Ciudad de México, 3 de mayo, (SinEmbargo).- The Big Bang Theory no. House of Cards sí. Hasta 2013 estaban prohibidas las videoconsolas. Facebook estuvo bloqueado durante mucho tiempo. A fines del año pasado, dijeron no al Battlefield 4, tras el lanzamiento del DLC China Rising, acusado por las autoridades de “invasión cultural”.
“Con medidas así, la vida se vuelve cada día más difícil”, escribió un usuario anónimo en uno de los sitios más populares de Internet en dicho país, al saberse el lunes que la serie creada por Chuck Lorre y protagonizada por Jim Parsons está suspendida de la red hasta nuevo aviso, al igual que The good wife, The Practice y NCIS, “por causas políticas”, es decir, sin motivo claro.
Los usuarios de Internet hicieron llegar sus protestas a portales masivos como Youku y Sohu, desesperados por ver como espacios que gozaban de mayor libertad que la televisión, donde el control oficial es estricto y enorme la censura en lo que se refiere a programas y películas estadounidenses, no escapan al férreo control del Estado.

De forma habitual, estos sitios web reciben órdenes para retirar algunos programas, por su contenido violento, pornográfico o ante infracciones de derechos de autor, informó la agencia efe, en medidas de restricción que rozan el absurdo y se manifiestan de forma inesperada, sin aviso previo y sin posibilidad de debate.
Las páginas como Youku empezaron trabajando de manera similar al occidental Youtube, pero rápidamente se expandieron al comprar los derechos de populares series extranjeras que luego ofrecen gratis a los usuarios, gracias al cobro de la publicidad que incrustan en sus productos.
TAN ABSURDO ES EL ARTE PROHIBIR

Tan absurdo es el “arte” de la censura, como ya lo demostró en miles de ocasiones la historia del mundo, que en China están prohibidos los jazmines.
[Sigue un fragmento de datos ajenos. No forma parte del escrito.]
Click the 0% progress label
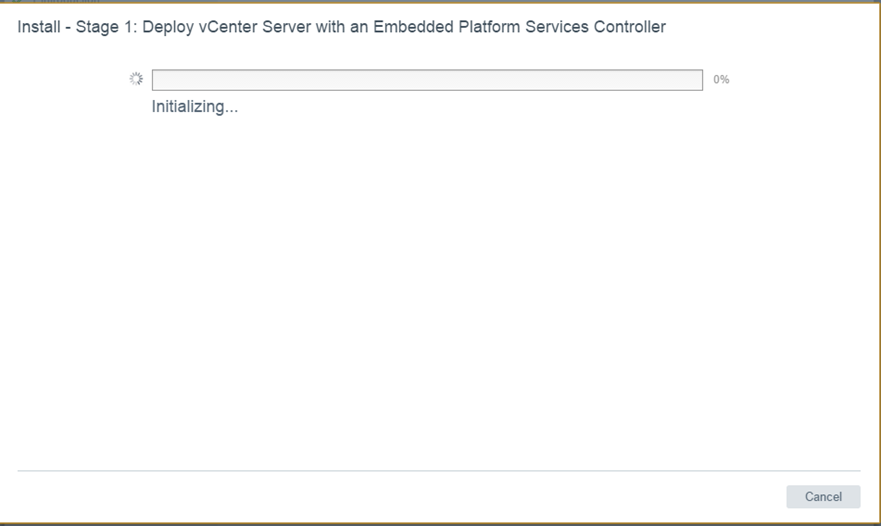 721,80
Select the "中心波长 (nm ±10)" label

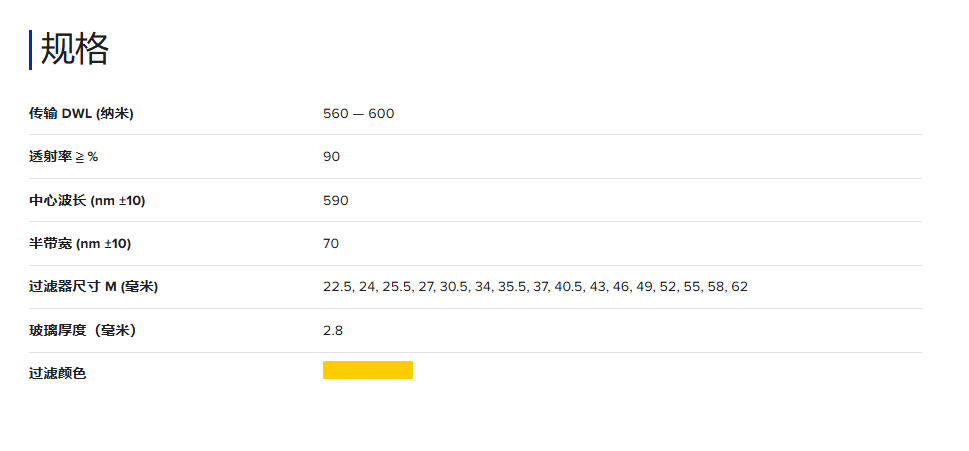pyautogui.click(x=87, y=201)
Aunque no se sabe de algún caso en que la oronda flor haya sido detenida por ser ella misma, lo cierto es que a las autoridades de Pekín la llamada “Revolución del jazmín”, una campaña de Internet que convocó a manifestaciones a favor de reformas democráticas, inspirada en la primavera de Túnez en particular y del mundo árabe en general,
Mientras, China crece a nivel económico, con un pronóstico de aumento en un más del 7 % del PBI en 2014 y el clamor de Bill Gates porque los ricos chinos “sean más caritativos”.

¿Vale más el dinero que la libertad?, es la pregunta que se harán millones de chinos en estos momentos, sobre todo cuando la enorme riqueza de algunos abisma aún más la frontera entre pudientes y pobres en aquella nación, una circunstancia que no es privativa de China, obviamente.
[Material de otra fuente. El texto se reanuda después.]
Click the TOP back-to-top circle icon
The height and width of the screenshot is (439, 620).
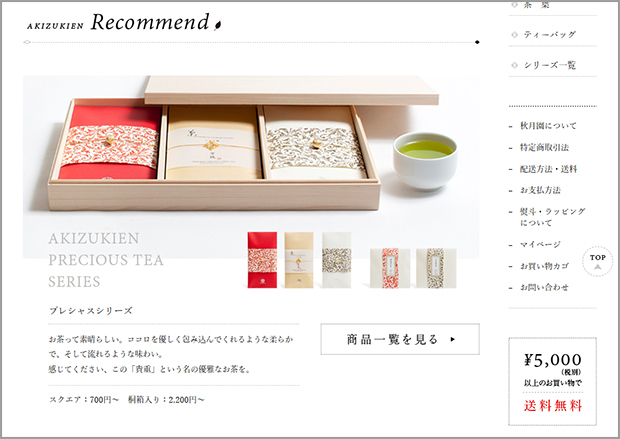597,261
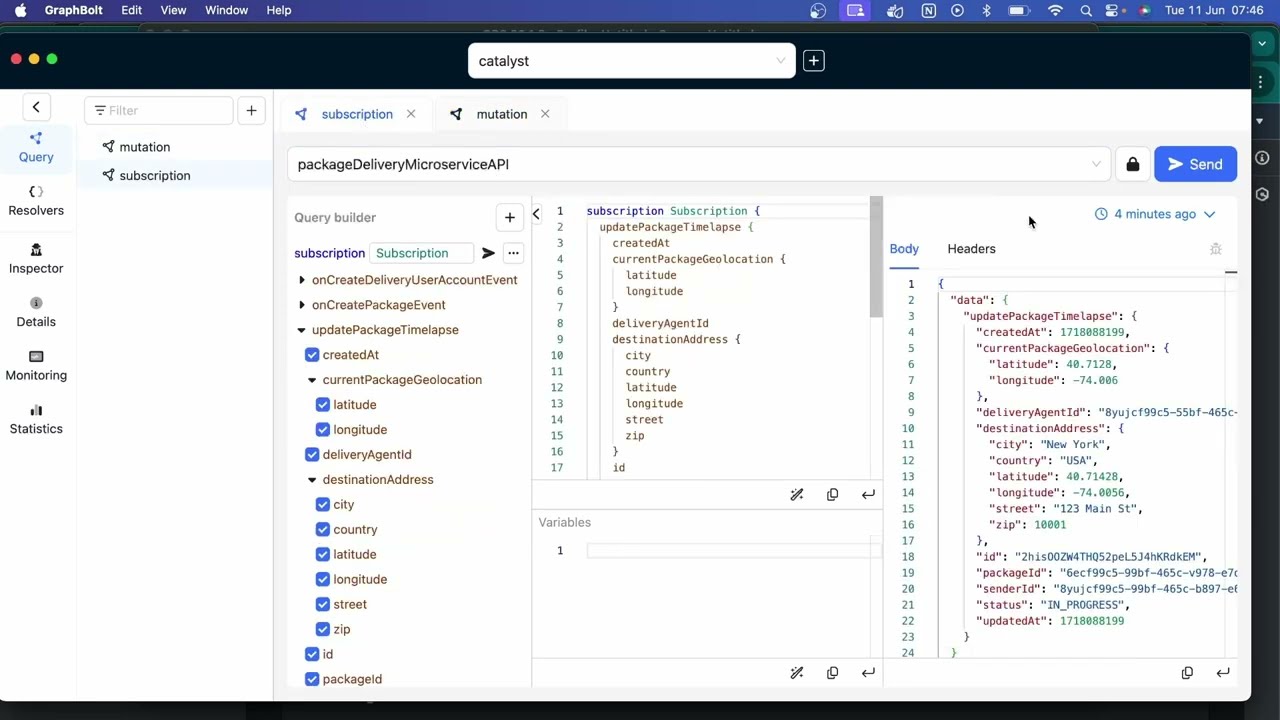This screenshot has width=1280, height=720.
Task: Open the 4 minutes ago history dropdown
Action: [1155, 214]
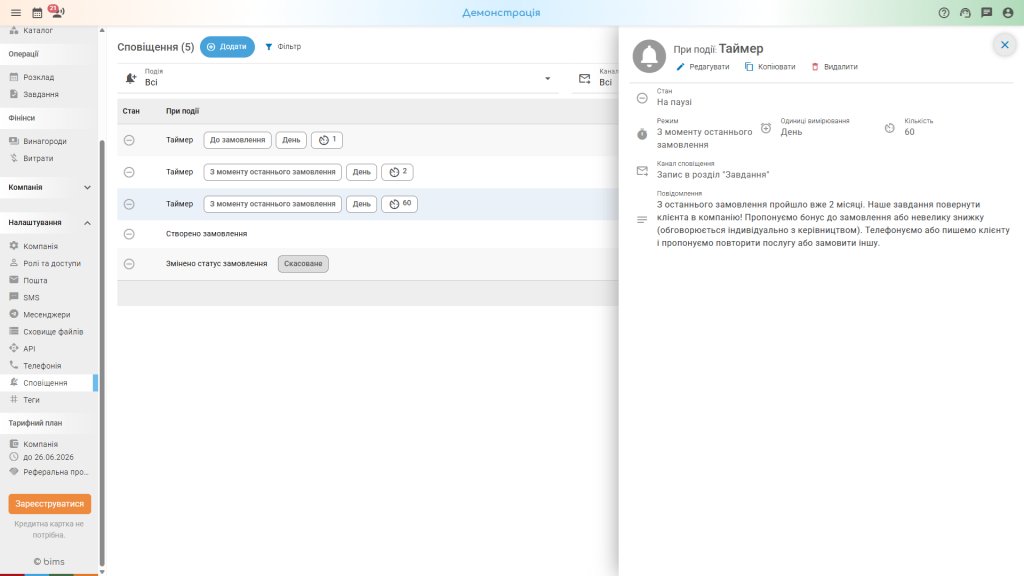Open the chat message icon in header
The image size is (1024, 576).
click(987, 12)
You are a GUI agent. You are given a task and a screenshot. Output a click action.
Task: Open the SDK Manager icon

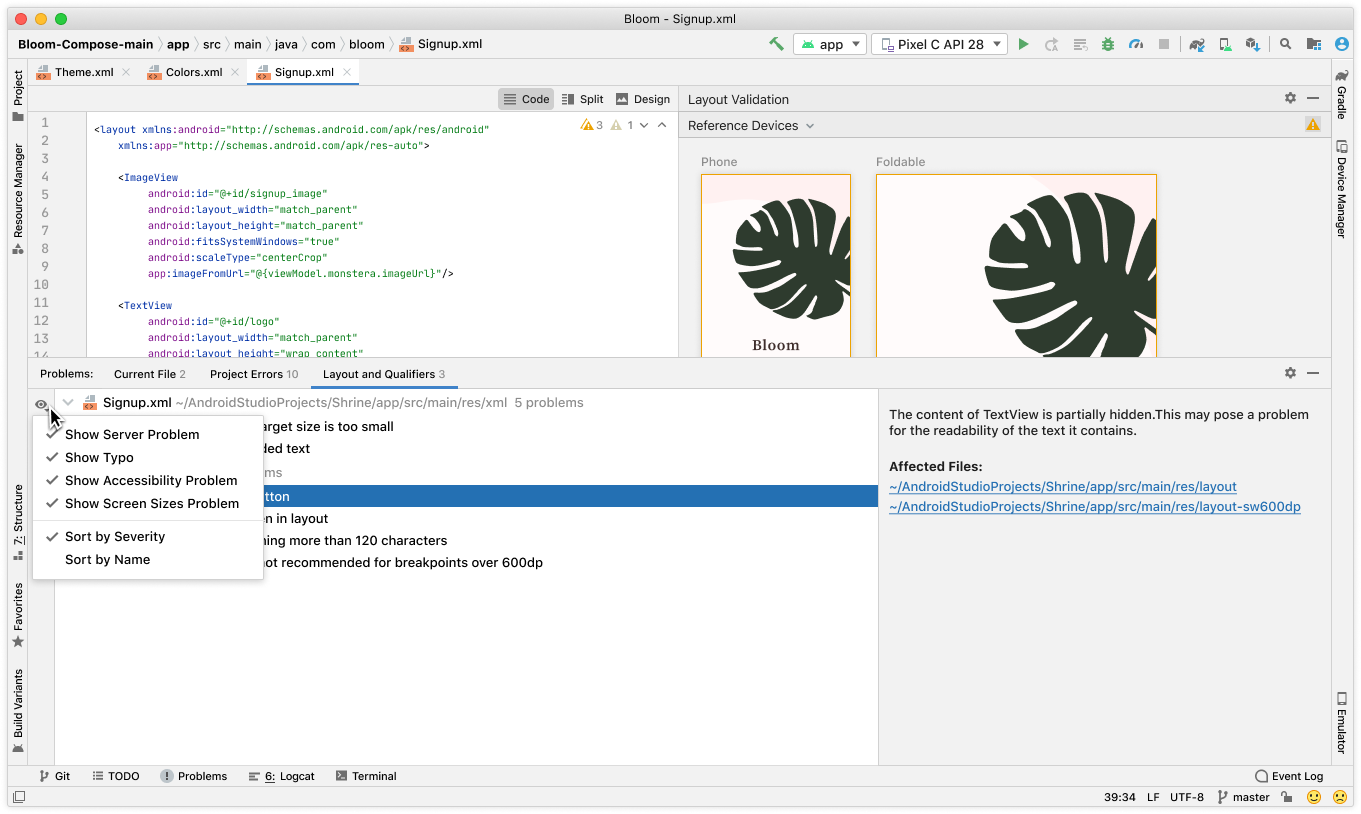[1253, 44]
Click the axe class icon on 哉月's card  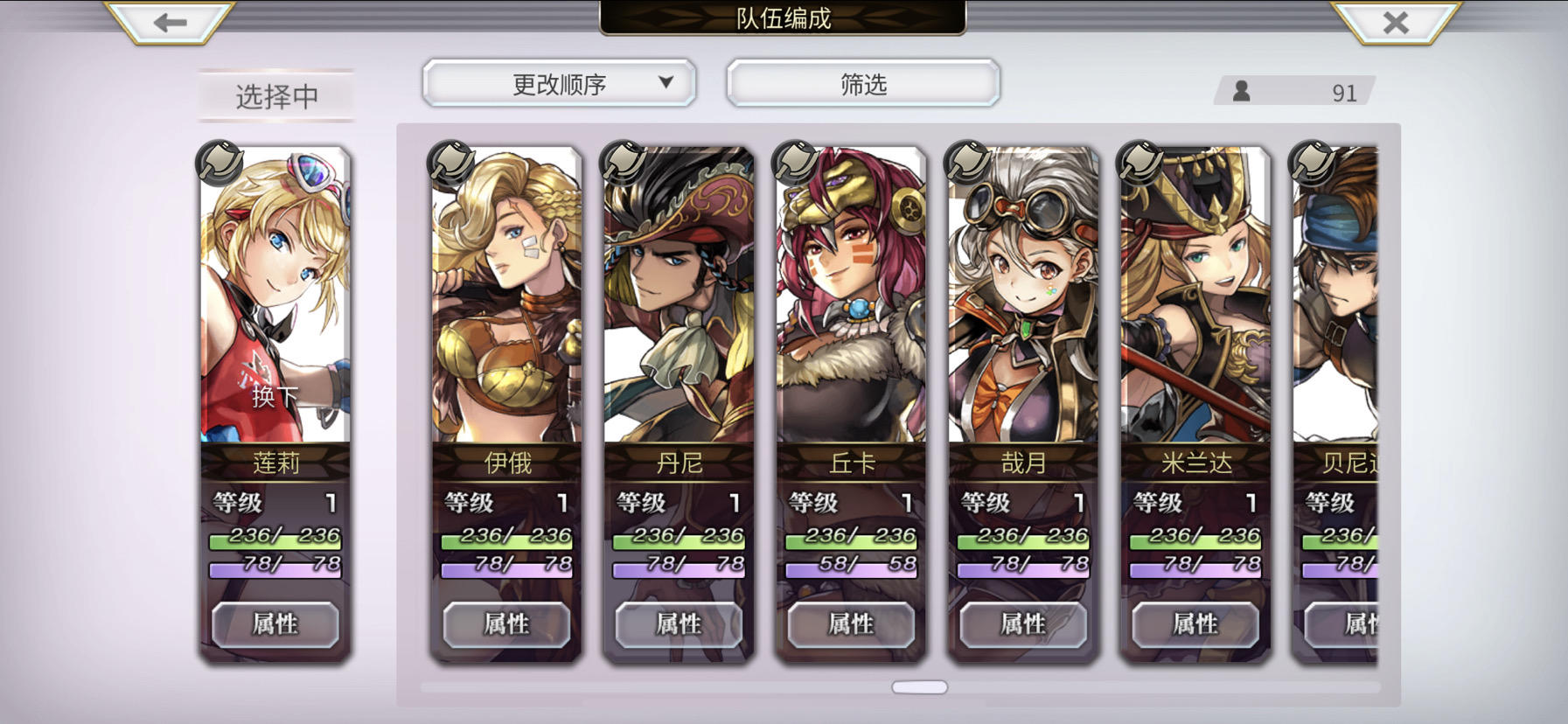[x=967, y=164]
Si la riqueza no puede ser para todos, la libertad sí. Aunque es probable que una cosa esté ligada a la otra y sólo amordazando y limitando la vida de los pobladores puede imponerse sin mayores conflictos un sistema de tanta exclusión social.
LOS JAZMINES Y LADY GAGA
En 2011, si en China uno tecleaba la palabra jazmín, se bloqueaba la computadora; el tan preciado té de esa flor y que es mucho más consumido en Oriente que en Occidente, ha sido sacado de los locales que ofrecen infusiones y muchas autoridades gubernamentales han ligado el uso de la flor con actividades satánicas.
En 2014, junto con el levantamiento del veto a las videoconsolas, se permitió vender el nuevo disco de Lady Gaga, ArtPop (dulcificando el título de algunas canciones y tapando a la neoyorquina en las imágenes donde aparece con poca ropa), aunque todavía no puede cantar en China.
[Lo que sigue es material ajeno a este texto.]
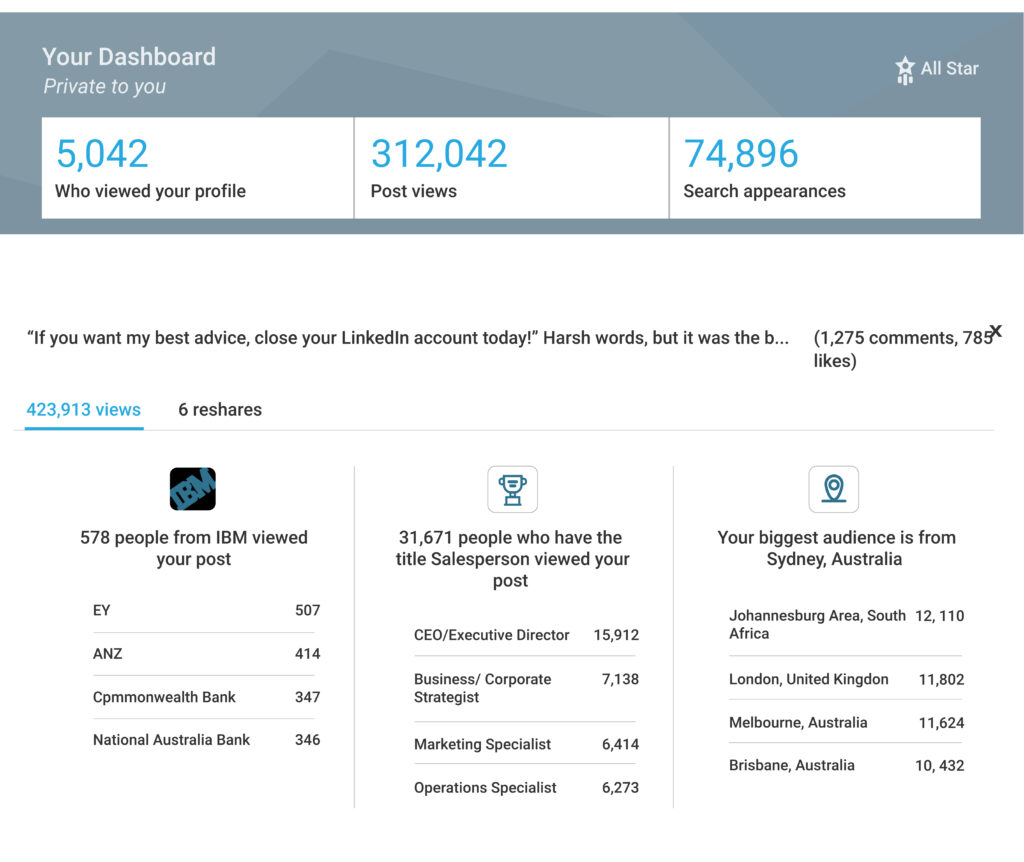Select the CEO/Executive Director row
The image size is (1024, 862).
tap(525, 635)
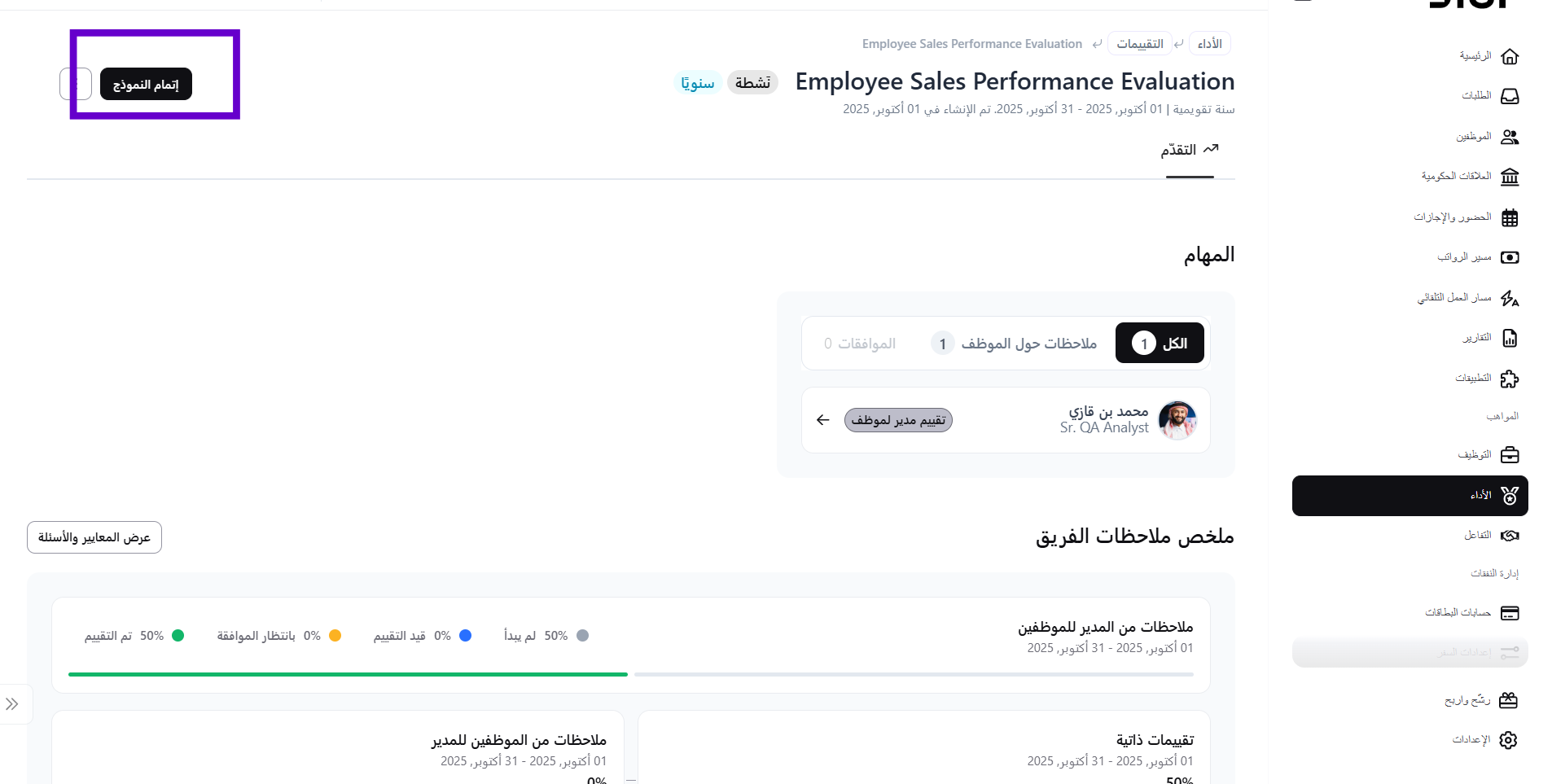This screenshot has height=784, width=1552.
Task: Open the more options button beside إتمام النموذج
Action: (x=75, y=84)
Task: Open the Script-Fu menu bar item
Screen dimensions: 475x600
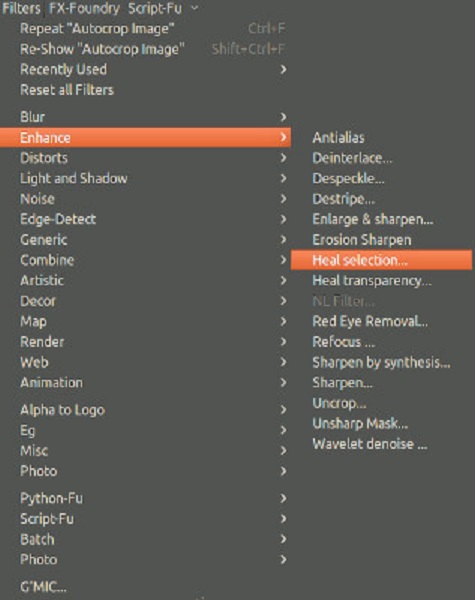Action: click(x=155, y=8)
Su salida de la "lista negra" (donde había sido colocada por “vulgar”) se produjo tres años después de que el Ministerio de Cultura censurara 100 canciones pop para preservar la "seguridad nacional cultural" de China, una campaña de la que Lady Gaga fue el principal objetivo y en la que se incluyó temas como "Judas" y "The Edge of Glory", entre otros.
Otra artista damnificada entonces, Katy Perry, pudo finalmente debutar en el Estadio Nacional de Pekín a principios de este año, lo que sugiere que tal vez Lady Gaga pueda imitar pronto sus pasos.
Sin embargo, la reciente prohibición de las mencionadas series televisivas echan por tierra la esperanza de una apertura sólida en todos los ámbitos de la sociedad china contemporánea. Cuando una puerta se abre por allá, otra se cierra por acá. En el siglo XXI sólo de una cosa se puede estar seguro: ser chino está en chino.